The new male nurse also seemed as serious about the job as Amy was, maybe more so—efficient and attentive to the point of obsession. He was a little eccentric, but he wasn’t flakey. Charlie tended his patients alone, with the door closed and the blinds drawn. He stripped them naked and bathed them before lathering them comically pearlescent with moisturizer. Amy called them his “Butterball turkeys,” too greasy to turn. His other eccentricity was an obsessive use of the Cerner machine. Charting was the necessary paperwork of nursing but Charlie took it to an extreme, spending hours tapping away on the mobile unit far from the scrutiny of the nurses’ station. Amy teased him that he was writing a novel. Uncharacteristically, he welcomed her teasing, recognizing it as guileless affirmation.
Like many nurses, Amy saw herself as a hero defending humanity’s most fragile, an advocate and facilitator for the voiceless and immobile. With his question mark posture, soft gray hair, and ratty old-man cardigans, the new nurse struck Amy as another sensitive soul in need of defending—a sad Mr. Rogers type, both drippy and depressed. His nurse whites had the dingy air of bachelor washing, and behind his greasy drugstore glasses his eyes held a darkness and desperation that Amy recognized as masked anger. It took only a couple overnights together before Amy realized that Charlie Cullen was also one of the funniest people she had ever met. At 4 a.m. Charlie could make her laugh with a story or complaint that put her own crazy life in perspective. Humor and gossip provided a buffer against the suffering and grief that came with the job, and Charlie always delivered. Several stories centered on the absurdity of his Navy years, his assignment to guard nuclear missiles with a billy club, or the indignities suffered when he refused to pee into a cup in front of another man, but most involved Charlie’s girlfriend, Cathy, and her sporadic attempts to get Charlie to move out of the house. Amy called it “The Charlie and Cathy Show,” and she tuned in nightly. Eventually, she reciprocated with confessions of her own.
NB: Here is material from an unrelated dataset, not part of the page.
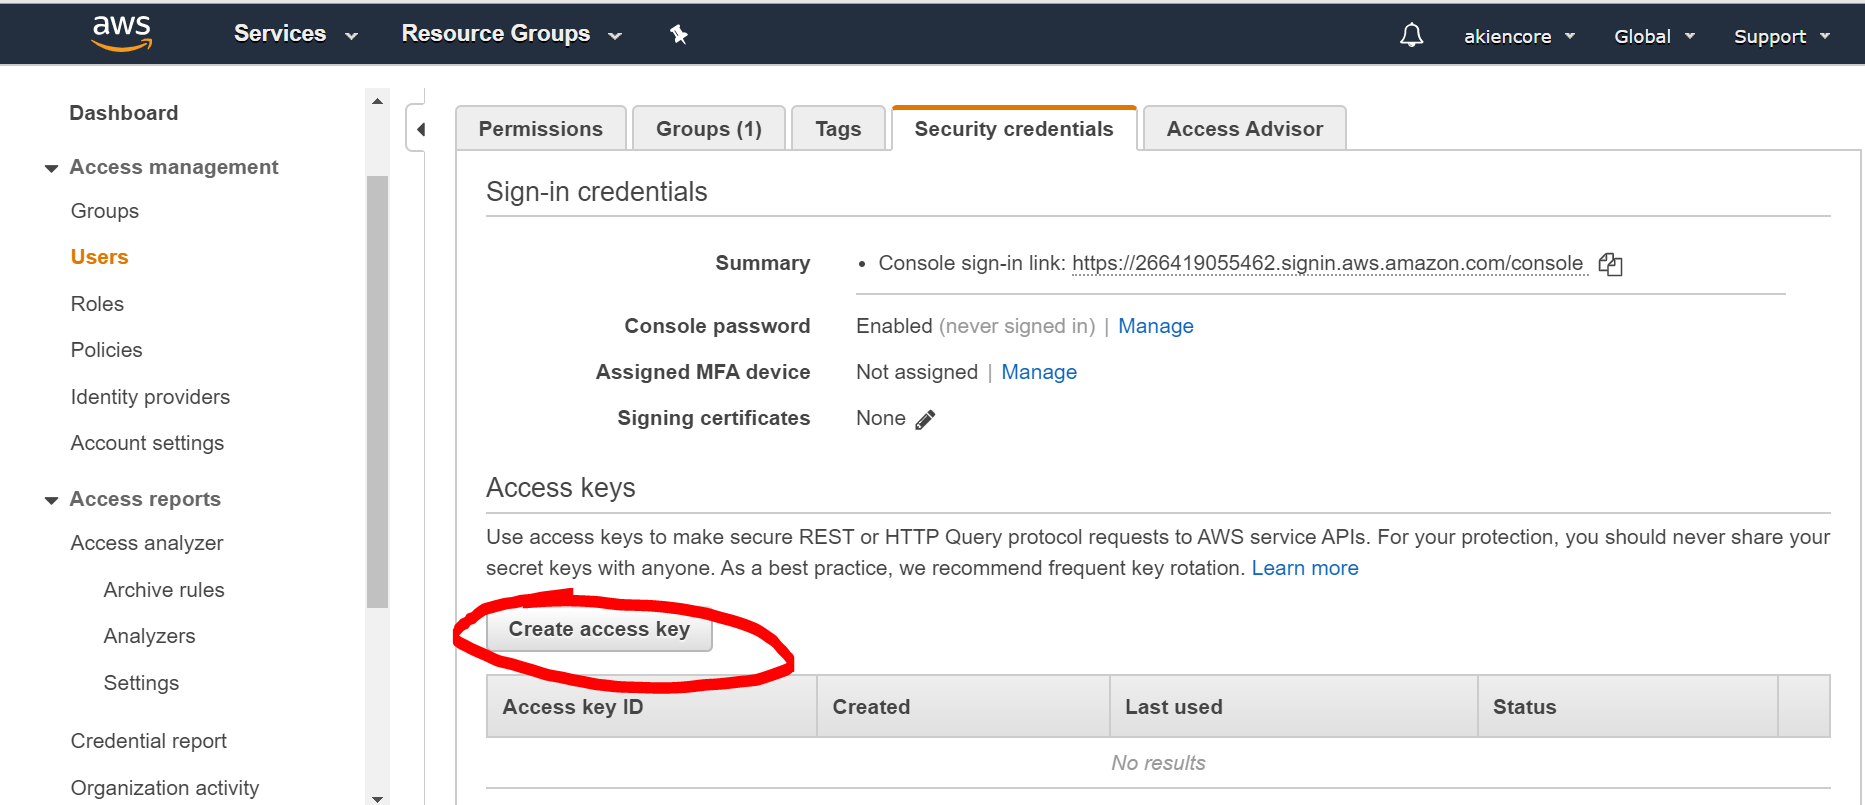This screenshot has width=1865, height=805.
Task: Click Manage next to Console password
Action: [1155, 326]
Each night, Charlie would zip through his responsibilities with patients and then cruise the block of rooms until he found her. Amy was a procrastinator, always running late, and she appreciated his technical proficiency, born of fourteen years’ experience10 at nine other hospitals. Soon, she came to rely on it. Her position at Somerset was the best Amy had held in her nearly fifteen years of nursing. The $20,000 bonus on salary for a seven-month contract plus $1,700 a month for local lodging was “crazy money.” She wanted to keep it, even if it was killing her.
Midshift that October, Charlie found her listing against the hard white wall of the nurses’ station. He helped her to an empty room and shut the door. Amy sat on the bed, gasping for air until she could explain. It was a funny story, at least to the gallows sensibilities of a veteran nurse; she was working in one of the nation’s top cardiac care units, and secretly, slowly, dying of heart failure.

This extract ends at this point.